Ketidakmampuan untuk mengendalikan situasi keamanan telah memperburuk dukungan bagi pemerintahan saat ini yang dipimpin oleh Presiden Roch Kaboré.

Sekarang di masa jabatan keduanya, Kaboré telah melihat pemilihannya yang belum pernah terjadi sebelumnya pada tahun 2015 bergeser dari mercusuar demokratisasi menjadi ujian kekuatan negara.

Kekerasan yang diprakarsai oleh kelompok-kelompok Islam militan telah merusak toleransi sosial Burkina Faso yang terkenal.

Ini telah memicu kekerasan antar-komunal dan serangan balasan.

Ini juga telah membawa ekonomi perang dan tentara anak-anak ke negara yang terkurung daratan itu.

Pada bulan Juni, warga sipil yang bekerja di dalam dan di sekitar tambang emas artisanal dibantai oleh para remaja yang diduga bersenjata dan dikerahkan oleh kelompok-kelompok Islam militan yang berusaha menguasai sumber daya tersebut. Menanggapi protes rakyat atas acara tersebut, Kaboré memecat Menteri Pertahanannya.

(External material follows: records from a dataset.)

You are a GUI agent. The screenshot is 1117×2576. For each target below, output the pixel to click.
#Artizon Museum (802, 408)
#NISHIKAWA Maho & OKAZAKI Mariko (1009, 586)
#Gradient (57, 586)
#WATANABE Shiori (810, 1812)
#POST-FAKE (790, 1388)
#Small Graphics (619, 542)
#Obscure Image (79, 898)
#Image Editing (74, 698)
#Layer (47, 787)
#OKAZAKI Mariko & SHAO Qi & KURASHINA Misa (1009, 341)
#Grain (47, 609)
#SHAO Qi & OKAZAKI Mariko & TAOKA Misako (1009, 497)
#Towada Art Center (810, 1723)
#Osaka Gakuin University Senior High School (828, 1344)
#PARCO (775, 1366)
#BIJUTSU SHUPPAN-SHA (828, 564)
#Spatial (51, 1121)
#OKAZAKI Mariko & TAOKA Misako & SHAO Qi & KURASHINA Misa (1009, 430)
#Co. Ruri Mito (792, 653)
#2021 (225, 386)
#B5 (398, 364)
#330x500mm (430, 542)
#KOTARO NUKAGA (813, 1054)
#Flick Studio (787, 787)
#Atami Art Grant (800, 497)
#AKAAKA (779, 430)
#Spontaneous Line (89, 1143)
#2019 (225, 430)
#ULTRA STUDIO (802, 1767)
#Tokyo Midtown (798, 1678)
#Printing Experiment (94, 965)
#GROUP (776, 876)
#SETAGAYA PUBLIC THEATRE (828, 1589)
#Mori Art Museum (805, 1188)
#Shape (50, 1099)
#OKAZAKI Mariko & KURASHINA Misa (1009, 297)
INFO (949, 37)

Empat bulan kemudian, lusinan polisi dibunuh oleh militan setelah berminggu-minggu tanpa pasokan.

Sebuah surat dari unit menjelaskan bahwa mereka telah kehabisan jatah dan mengandalkan perburuan liar untuk mencari makan sendiri.

Peristiwa itu memperlihatkan disfungsi serius dalam administrasi dan komando militer.

Mengingat keadaan ini, ketidakpuasan di antara pangkat dan arsip dan rantai komando dapat dimengerti.

Kudeta Lain Telah Dicegah di Burkina Faso

Seperti ketidaksabaran dan kekecewaan warga Burkinab.

Negara sedang kacau balau. Pemerintah harus menghadapi berbagai krisis yang sejauh ini gagal bahkan berisi.

Yang tidak menyenangkan, situasinya mirip dengan Mali sebelum kudeta Agustus 2020: sebuah pemerintahan yang berjuang berjuang untuk mengatasi krisis keamanan yang berkembang pesat dan menyebar di pedalaman negara itu, militer yang frustrasi tidak memiliki alat dasar untuk menghadapi musuh dan menjadi populer ketidakpuasan dengan kekurangan yang dirasakan pejabat terpilih mereka. Singkatnya, resep untuk kudeta.